Entries taken from a collection
::::

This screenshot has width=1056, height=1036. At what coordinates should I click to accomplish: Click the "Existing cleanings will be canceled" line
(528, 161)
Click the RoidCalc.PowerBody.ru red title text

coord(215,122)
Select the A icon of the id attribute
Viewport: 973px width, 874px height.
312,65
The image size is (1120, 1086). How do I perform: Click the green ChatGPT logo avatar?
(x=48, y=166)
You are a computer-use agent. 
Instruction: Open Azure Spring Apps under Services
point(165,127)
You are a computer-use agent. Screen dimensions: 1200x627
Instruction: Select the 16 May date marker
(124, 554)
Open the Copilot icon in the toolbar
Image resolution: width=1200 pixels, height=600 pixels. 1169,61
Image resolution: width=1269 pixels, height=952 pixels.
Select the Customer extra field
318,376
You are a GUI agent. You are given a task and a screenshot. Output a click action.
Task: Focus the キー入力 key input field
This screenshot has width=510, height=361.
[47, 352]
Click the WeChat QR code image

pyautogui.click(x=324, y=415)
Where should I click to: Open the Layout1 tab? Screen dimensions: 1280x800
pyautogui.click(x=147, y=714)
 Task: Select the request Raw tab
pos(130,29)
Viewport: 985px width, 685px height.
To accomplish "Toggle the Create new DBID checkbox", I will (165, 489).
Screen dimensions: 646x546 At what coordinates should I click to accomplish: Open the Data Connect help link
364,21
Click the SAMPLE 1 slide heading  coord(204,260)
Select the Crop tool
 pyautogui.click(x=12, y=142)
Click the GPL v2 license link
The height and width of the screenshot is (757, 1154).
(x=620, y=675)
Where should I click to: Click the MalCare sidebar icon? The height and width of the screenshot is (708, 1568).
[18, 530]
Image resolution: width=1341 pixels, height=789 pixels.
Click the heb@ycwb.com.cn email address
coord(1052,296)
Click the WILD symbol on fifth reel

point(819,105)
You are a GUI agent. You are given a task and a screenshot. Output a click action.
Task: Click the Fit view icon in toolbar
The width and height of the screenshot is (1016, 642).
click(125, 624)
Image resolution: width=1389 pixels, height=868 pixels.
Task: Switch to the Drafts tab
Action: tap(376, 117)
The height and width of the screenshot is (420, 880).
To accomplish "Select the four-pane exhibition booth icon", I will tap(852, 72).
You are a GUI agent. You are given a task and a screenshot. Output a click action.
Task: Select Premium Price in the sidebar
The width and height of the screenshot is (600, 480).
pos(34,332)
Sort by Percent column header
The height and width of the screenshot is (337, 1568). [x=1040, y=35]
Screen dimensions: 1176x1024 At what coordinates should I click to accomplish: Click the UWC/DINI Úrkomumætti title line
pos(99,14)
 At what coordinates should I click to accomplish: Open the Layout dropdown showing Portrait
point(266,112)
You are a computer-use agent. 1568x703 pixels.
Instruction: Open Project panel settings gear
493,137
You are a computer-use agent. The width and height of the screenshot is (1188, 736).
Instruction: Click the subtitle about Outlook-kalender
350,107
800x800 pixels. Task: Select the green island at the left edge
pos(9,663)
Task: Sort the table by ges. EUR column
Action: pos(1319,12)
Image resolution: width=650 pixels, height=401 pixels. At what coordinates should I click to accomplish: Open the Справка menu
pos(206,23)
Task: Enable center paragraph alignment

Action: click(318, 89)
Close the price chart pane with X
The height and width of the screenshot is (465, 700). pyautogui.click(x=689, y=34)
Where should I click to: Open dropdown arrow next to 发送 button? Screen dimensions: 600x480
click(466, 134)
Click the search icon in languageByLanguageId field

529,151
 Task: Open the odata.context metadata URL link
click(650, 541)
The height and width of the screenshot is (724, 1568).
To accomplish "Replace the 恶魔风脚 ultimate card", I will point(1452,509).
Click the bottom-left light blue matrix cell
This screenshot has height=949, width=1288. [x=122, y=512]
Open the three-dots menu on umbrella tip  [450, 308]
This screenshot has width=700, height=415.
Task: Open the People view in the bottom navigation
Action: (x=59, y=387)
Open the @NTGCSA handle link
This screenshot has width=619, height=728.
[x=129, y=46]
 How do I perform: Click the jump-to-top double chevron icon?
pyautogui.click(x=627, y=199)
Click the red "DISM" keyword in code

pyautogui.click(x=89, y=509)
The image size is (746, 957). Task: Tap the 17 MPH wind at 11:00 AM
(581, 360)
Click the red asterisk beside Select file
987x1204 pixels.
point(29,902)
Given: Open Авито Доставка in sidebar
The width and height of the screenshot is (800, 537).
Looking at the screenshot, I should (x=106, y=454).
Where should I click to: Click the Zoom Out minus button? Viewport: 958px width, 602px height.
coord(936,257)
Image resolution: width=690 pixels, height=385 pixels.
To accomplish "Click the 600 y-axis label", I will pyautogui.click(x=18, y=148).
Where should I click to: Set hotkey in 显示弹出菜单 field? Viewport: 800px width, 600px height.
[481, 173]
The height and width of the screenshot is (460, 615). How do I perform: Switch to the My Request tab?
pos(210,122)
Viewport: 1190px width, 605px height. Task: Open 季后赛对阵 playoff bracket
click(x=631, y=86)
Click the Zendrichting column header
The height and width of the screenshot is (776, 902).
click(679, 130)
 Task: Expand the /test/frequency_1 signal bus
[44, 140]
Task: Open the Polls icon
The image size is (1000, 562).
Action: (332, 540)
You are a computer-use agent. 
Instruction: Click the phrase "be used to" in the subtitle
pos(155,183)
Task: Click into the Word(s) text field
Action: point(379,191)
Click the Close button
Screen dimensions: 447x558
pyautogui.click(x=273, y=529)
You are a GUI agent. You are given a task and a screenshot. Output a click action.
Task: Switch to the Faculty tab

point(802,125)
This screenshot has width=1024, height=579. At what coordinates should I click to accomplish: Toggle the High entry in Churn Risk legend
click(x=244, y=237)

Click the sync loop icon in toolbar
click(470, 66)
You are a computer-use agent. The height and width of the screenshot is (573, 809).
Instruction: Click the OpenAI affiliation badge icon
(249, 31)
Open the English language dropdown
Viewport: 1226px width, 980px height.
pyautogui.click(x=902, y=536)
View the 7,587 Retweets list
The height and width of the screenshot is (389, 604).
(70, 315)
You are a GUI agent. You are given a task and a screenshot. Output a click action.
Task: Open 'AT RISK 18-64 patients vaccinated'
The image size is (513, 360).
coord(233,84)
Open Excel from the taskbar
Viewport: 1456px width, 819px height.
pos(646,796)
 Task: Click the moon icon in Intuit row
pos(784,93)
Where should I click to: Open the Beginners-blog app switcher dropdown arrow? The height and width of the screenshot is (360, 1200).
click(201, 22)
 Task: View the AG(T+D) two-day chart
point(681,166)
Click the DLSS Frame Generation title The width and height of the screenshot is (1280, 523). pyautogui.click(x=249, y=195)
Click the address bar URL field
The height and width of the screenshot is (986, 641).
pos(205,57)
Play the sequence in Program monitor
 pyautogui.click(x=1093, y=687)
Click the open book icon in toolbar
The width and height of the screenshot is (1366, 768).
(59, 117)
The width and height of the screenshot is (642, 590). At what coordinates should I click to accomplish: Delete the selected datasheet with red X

::::

__Task__
Return all of the data above verbatim.

__Exercise output__
This screenshot has width=1056, height=1036. At what coordinates should I click to accomplish: Click the "Existing cleanings will be canceled" line
(528, 161)
Click the RoidCalc.PowerBody.ru red title text

coord(215,122)
Select the A icon of the id attribute
Viewport: 973px width, 874px height.
312,65
The image size is (1120, 1086). How do I perform: Click the green ChatGPT logo avatar?
(x=48, y=166)
You are a computer-use agent. 
Instruction: Open Azure Spring Apps under Services
point(165,127)
You are a computer-use agent. Screen dimensions: 1200x627
Instruction: Select the 16 May date marker
(124, 554)
Open the Copilot icon in the toolbar
Image resolution: width=1200 pixels, height=600 pixels. 1169,61
Image resolution: width=1269 pixels, height=952 pixels.
Select the Customer extra field
318,376
You are a GUI agent. You are given a task and a screenshot. Output a click action.
Task: Focus the キー入力 key input field
This screenshot has width=510, height=361.
[47, 352]
Click the WeChat QR code image

pyautogui.click(x=324, y=415)
Where should I click to: Open the Layout1 tab? Screen dimensions: 1280x800
pyautogui.click(x=147, y=714)
 Task: Select the request Raw tab
pos(130,29)
Viewport: 985px width, 685px height.
To accomplish "Toggle the Create new DBID checkbox", I will (165, 489).
Screen dimensions: 646x546 At what coordinates should I click to accomplish: Open the Data Connect help link
364,21
Click the SAMPLE 1 slide heading  coord(204,260)
Select the Crop tool
 pyautogui.click(x=12, y=142)
Click the GPL v2 license link
The height and width of the screenshot is (757, 1154).
(x=620, y=675)
Where should I click to: Click the MalCare sidebar icon? The height and width of the screenshot is (708, 1568).
[18, 530]
Image resolution: width=1341 pixels, height=789 pixels.
Click the heb@ycwb.com.cn email address
coord(1052,296)
Click the WILD symbol on fifth reel

point(819,105)
You are a GUI agent. You are given a task and a screenshot. Output a click action.
Task: Click the Fit view icon in toolbar
The width and height of the screenshot is (1016, 642).
click(125, 624)
Image resolution: width=1389 pixels, height=868 pixels.
Task: Switch to the Drafts tab
Action: tap(376, 117)
The height and width of the screenshot is (420, 880).
To accomplish "Select the four-pane exhibition booth icon", I will tap(852, 72).
You are a GUI agent. You are given a task and a screenshot. Output a click action.
Task: Select Premium Price in the sidebar
The width and height of the screenshot is (600, 480).
pos(34,332)
Sort by Percent column header
The height and width of the screenshot is (337, 1568). [x=1040, y=35]
Screen dimensions: 1176x1024 At what coordinates should I click to accomplish: Click the UWC/DINI Úrkomumætti title line
pos(99,14)
 At what coordinates should I click to accomplish: Open the Layout dropdown showing Portrait
point(266,112)
You are a computer-use agent. 1568x703 pixels.
Instruction: Open Project panel settings gear
493,137
You are a computer-use agent. The width and height of the screenshot is (1188, 736).
Instruction: Click the subtitle about Outlook-kalender
350,107
800x800 pixels. Task: Select the green island at the left edge
pos(9,663)
Task: Sort the table by ges. EUR column
Action: pos(1319,12)
Image resolution: width=650 pixels, height=401 pixels. At what coordinates should I click to accomplish: Open the Справка menu
pos(206,23)
Task: Enable center paragraph alignment

Action: click(318, 89)
Close the price chart pane with X
The height and width of the screenshot is (465, 700). pyautogui.click(x=689, y=34)
Where should I click to: Open dropdown arrow next to 发送 button? Screen dimensions: 600x480
click(466, 134)
Click the search icon in languageByLanguageId field

529,151
 Task: Open the odata.context metadata URL link
click(650, 541)
The height and width of the screenshot is (724, 1568).
To accomplish "Replace the 恶魔风脚 ultimate card", I will point(1452,509).
Click the bottom-left light blue matrix cell
This screenshot has height=949, width=1288. [x=122, y=512]
Open the three-dots menu on umbrella tip  [450, 308]
This screenshot has width=700, height=415.
Task: Open the People view in the bottom navigation
Action: (x=59, y=387)
Open the @NTGCSA handle link
This screenshot has width=619, height=728.
[x=129, y=46]
 How do I perform: Click the jump-to-top double chevron icon?
pyautogui.click(x=627, y=199)
Click the red "DISM" keyword in code

pyautogui.click(x=89, y=509)
The image size is (746, 957). Task: Tap the 17 MPH wind at 11:00 AM
(581, 360)
Click the red asterisk beside Select file
987x1204 pixels.
point(29,902)
Given: Open Авито Доставка in sidebar
The width and height of the screenshot is (800, 537).
Looking at the screenshot, I should (x=106, y=454).
Where should I click to: Click the Zoom Out minus button? Viewport: 958px width, 602px height.
coord(936,257)
Image resolution: width=690 pixels, height=385 pixels.
To accomplish "Click the 600 y-axis label", I will pyautogui.click(x=18, y=148).
Where should I click to: Set hotkey in 显示弹出菜单 field? Viewport: 800px width, 600px height.
[481, 173]
The height and width of the screenshot is (460, 615). How do I perform: Switch to the My Request tab?
pos(210,122)
Viewport: 1190px width, 605px height. Task: Open 季后赛对阵 playoff bracket
click(x=631, y=86)
Click the Zendrichting column header
The height and width of the screenshot is (776, 902).
click(679, 130)
 Task: Expand the /test/frequency_1 signal bus
[44, 140]
Task: Open the Polls icon
The image size is (1000, 562).
Action: (332, 540)
You are a computer-use agent. 
Instruction: Click the phrase "be used to" in the subtitle
pos(155,183)
Task: Click into the Word(s) text field
Action: point(379,191)
Click the Close button
Screen dimensions: 447x558
pyautogui.click(x=273, y=529)
You are a GUI agent. You are given a task and a screenshot. Output a click action.
Task: Switch to the Faculty tab

point(802,125)
This screenshot has width=1024, height=579. At what coordinates should I click to accomplish: Toggle the High entry in Churn Risk legend
click(x=244, y=237)

Click the sync loop icon in toolbar
click(470, 66)
You are a computer-use agent. The height and width of the screenshot is (573, 809).
Instruction: Click the OpenAI affiliation badge icon
(249, 31)
Open the English language dropdown
Viewport: 1226px width, 980px height.
pyautogui.click(x=902, y=536)
View the 7,587 Retweets list
The height and width of the screenshot is (389, 604).
(70, 315)
You are a GUI agent. You are given a task and a screenshot. Output a click action.
Task: Open 'AT RISK 18-64 patients vaccinated'
The image size is (513, 360).
coord(233,84)
Open Excel from the taskbar
Viewport: 1456px width, 819px height.
pos(646,796)
 Task: Click the moon icon in Intuit row
pos(784,93)
Where should I click to: Open the Beginners-blog app switcher dropdown arrow? The height and width of the screenshot is (360, 1200).
click(201, 22)
 Task: View the AG(T+D) two-day chart
point(681,166)
Click the DLSS Frame Generation title The width and height of the screenshot is (1280, 523). pyautogui.click(x=249, y=195)
Click the address bar URL field
The height and width of the screenshot is (986, 641).
pos(205,57)
Play the sequence in Program monitor
 pyautogui.click(x=1093, y=687)
Click the open book icon in toolbar
The width and height of the screenshot is (1366, 768).
(59, 117)
The width and height of the screenshot is (642, 590). At what coordinates should I click to accomplish: Delete the selected datasheet with red X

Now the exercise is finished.